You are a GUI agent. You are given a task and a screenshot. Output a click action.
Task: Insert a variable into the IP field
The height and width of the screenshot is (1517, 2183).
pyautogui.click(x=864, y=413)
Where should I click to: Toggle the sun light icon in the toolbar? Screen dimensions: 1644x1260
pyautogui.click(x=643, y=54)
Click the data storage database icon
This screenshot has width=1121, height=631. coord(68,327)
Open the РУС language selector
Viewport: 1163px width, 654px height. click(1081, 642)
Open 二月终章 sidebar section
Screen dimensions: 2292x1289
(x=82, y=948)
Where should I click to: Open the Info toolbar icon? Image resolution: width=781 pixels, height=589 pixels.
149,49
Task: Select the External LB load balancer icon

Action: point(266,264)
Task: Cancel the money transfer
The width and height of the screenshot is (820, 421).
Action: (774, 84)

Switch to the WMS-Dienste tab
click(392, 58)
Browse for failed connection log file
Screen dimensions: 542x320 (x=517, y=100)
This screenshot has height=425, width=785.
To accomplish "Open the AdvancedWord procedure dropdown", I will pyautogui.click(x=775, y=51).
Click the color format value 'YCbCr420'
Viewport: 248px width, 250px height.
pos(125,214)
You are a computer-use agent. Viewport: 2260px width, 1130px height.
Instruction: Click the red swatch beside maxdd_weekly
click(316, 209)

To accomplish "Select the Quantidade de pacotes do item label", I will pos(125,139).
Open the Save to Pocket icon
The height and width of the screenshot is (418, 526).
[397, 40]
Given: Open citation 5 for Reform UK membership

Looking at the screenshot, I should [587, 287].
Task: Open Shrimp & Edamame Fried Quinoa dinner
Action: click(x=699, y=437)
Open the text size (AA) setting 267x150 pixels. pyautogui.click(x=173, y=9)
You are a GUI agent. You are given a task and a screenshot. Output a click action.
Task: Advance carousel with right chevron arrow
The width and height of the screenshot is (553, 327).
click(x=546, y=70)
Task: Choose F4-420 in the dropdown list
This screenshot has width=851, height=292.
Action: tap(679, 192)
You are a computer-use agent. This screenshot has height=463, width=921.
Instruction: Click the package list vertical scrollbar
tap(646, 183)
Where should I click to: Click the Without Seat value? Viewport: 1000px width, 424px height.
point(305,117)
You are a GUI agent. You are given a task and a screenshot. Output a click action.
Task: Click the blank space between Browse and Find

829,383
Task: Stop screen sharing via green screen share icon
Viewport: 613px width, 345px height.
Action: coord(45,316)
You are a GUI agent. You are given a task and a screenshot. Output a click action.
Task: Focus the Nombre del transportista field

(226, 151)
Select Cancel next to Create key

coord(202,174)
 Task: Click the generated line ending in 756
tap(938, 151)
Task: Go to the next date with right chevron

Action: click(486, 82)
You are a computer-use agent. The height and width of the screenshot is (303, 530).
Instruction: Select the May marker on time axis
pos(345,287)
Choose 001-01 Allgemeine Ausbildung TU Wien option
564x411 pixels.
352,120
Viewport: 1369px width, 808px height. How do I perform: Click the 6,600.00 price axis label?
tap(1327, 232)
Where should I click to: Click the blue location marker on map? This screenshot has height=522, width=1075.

□ □ □ □

# Work to be completed
Reproduce the lines above verbatim, from the first to the last, without altering any character.

# Written response
You are a GUI agent. You are given a task and a screenshot. Output a click action.
Task: Insert a variable into the IP field
The height and width of the screenshot is (1517, 2183).
pyautogui.click(x=864, y=413)
Where should I click to: Toggle the sun light icon in the toolbar? Screen dimensions: 1644x1260
pyautogui.click(x=643, y=54)
Click the data storage database icon
This screenshot has width=1121, height=631. coord(68,327)
Open the РУС language selector
Viewport: 1163px width, 654px height. click(1081, 642)
Open 二月终章 sidebar section
Screen dimensions: 2292x1289
(x=82, y=948)
Where should I click to: Open the Info toolbar icon? Image resolution: width=781 pixels, height=589 pixels.
149,49
Task: Select the External LB load balancer icon

Action: point(266,264)
Task: Cancel the money transfer
The width and height of the screenshot is (820, 421).
Action: (774, 84)

Switch to the WMS-Dienste tab
click(392, 58)
Browse for failed connection log file
Screen dimensions: 542x320 (x=517, y=100)
This screenshot has height=425, width=785.
To accomplish "Open the AdvancedWord procedure dropdown", I will pyautogui.click(x=775, y=51).
Click the color format value 'YCbCr420'
Viewport: 248px width, 250px height.
pos(125,214)
You are a computer-use agent. Viewport: 2260px width, 1130px height.
Instruction: Click the red swatch beside maxdd_weekly
click(316, 209)

To accomplish "Select the Quantidade de pacotes do item label", I will pos(125,139).
Open the Save to Pocket icon
The height and width of the screenshot is (418, 526).
[397, 40]
Given: Open citation 5 for Reform UK membership

Looking at the screenshot, I should [587, 287].
Task: Open Shrimp & Edamame Fried Quinoa dinner
Action: click(x=699, y=437)
Open the text size (AA) setting 267x150 pixels. pyautogui.click(x=173, y=9)
You are a GUI agent. You are given a task and a screenshot. Output a click action.
Task: Advance carousel with right chevron arrow
The width and height of the screenshot is (553, 327).
click(x=546, y=70)
Task: Choose F4-420 in the dropdown list
This screenshot has width=851, height=292.
Action: tap(679, 192)
You are a computer-use agent. This screenshot has height=463, width=921.
Instruction: Click the package list vertical scrollbar
tap(646, 183)
Where should I click to: Click the Without Seat value? Viewport: 1000px width, 424px height.
point(305,117)
You are a GUI agent. You are given a task and a screenshot. Output a click action.
Task: Click the blank space between Browse and Find

829,383
Task: Stop screen sharing via green screen share icon
Viewport: 613px width, 345px height.
Action: coord(45,316)
You are a GUI agent. You are given a task and a screenshot. Output a click action.
Task: Focus the Nombre del transportista field

(226, 151)
Select Cancel next to Create key

coord(202,174)
 Task: Click the generated line ending in 756
tap(938, 151)
Task: Go to the next date with right chevron

Action: click(486, 82)
You are a computer-use agent. The height and width of the screenshot is (303, 530).
Instruction: Select the May marker on time axis
pos(345,287)
Choose 001-01 Allgemeine Ausbildung TU Wien option
564x411 pixels.
352,120
Viewport: 1369px width, 808px height. How do I perform: Click the 6,600.00 price axis label?
tap(1327, 232)
Where should I click to: Click the blue location marker on map? This screenshot has height=522, width=1075.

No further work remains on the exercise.